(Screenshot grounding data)
========
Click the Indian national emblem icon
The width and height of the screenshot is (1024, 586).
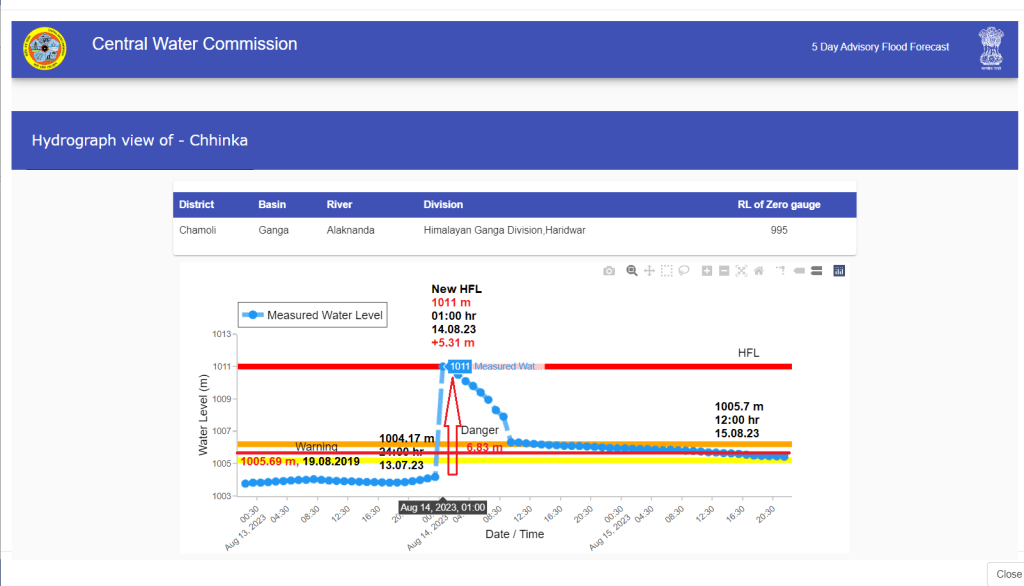tap(990, 49)
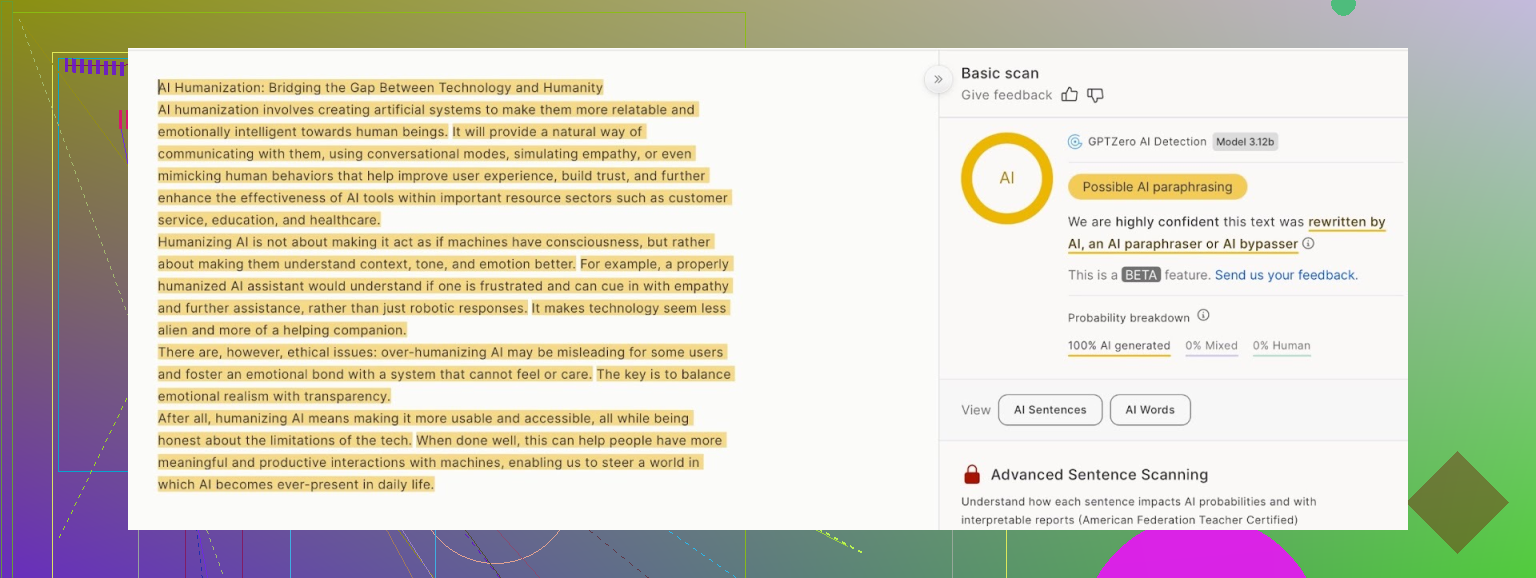Click the thumbs down feedback icon
1536x578 pixels.
point(1095,95)
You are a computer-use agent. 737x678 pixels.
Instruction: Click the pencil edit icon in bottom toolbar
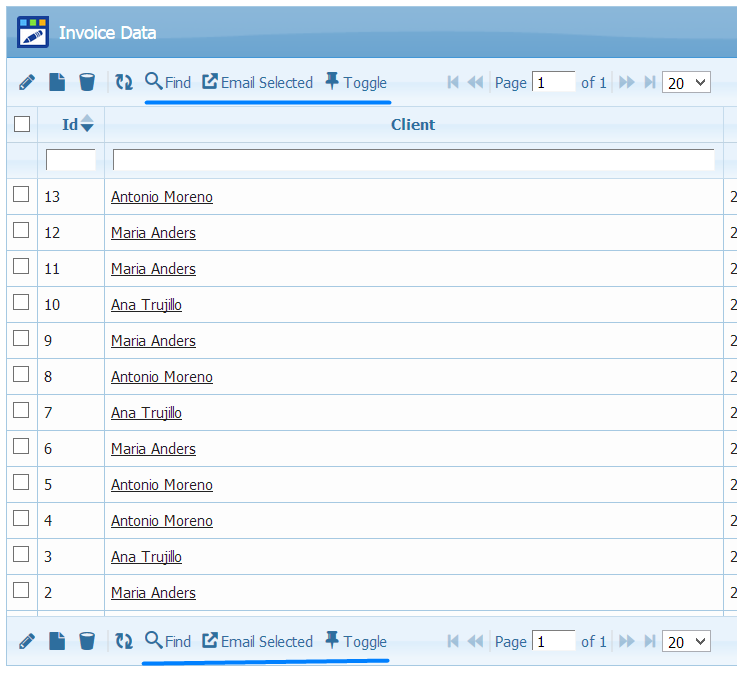tap(27, 641)
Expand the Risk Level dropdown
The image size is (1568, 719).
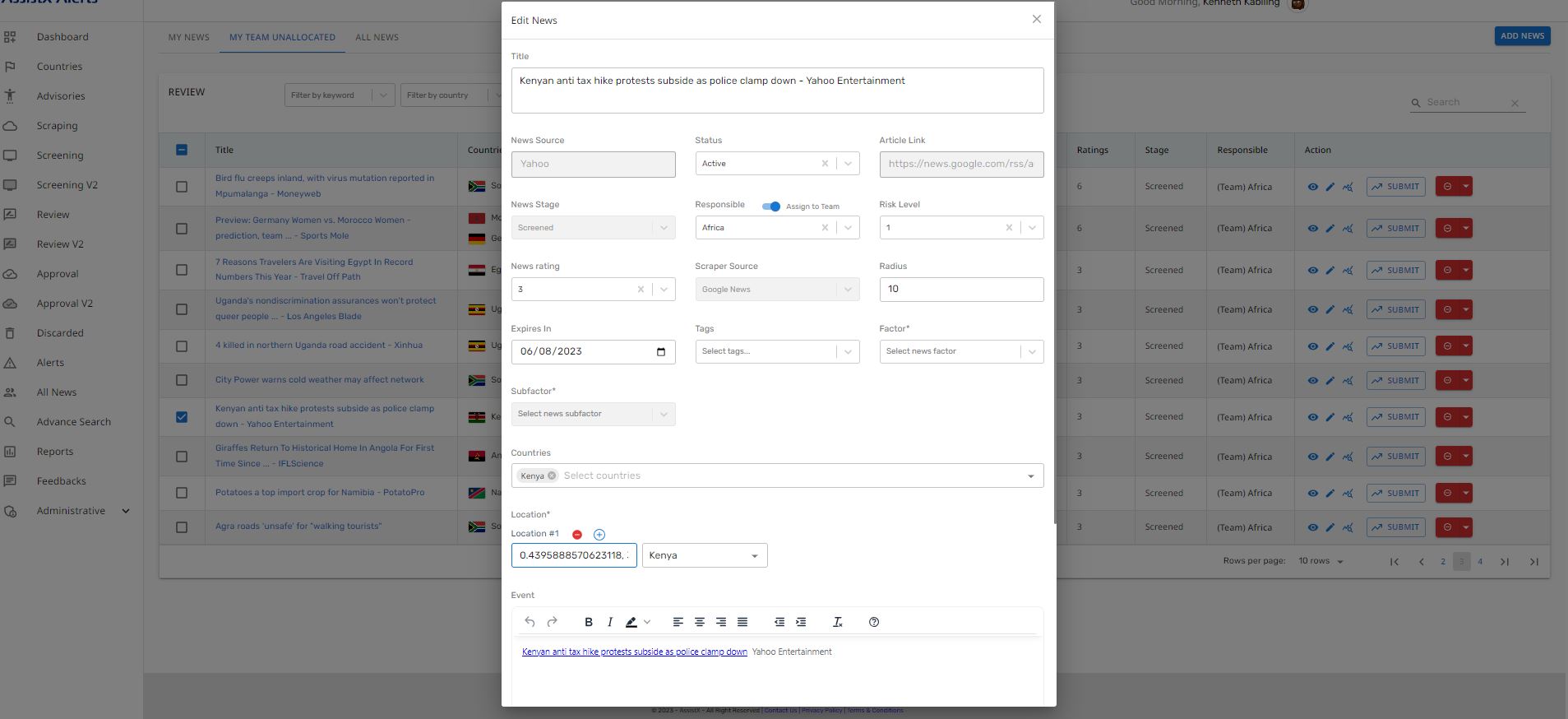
========
Exactly the lines from the one holding "Expand the Risk Level dropdown" to the last line of the records above should be duplicated, with no pictures among them.

Expand the Risk Level dropdown
The image size is (1568, 719).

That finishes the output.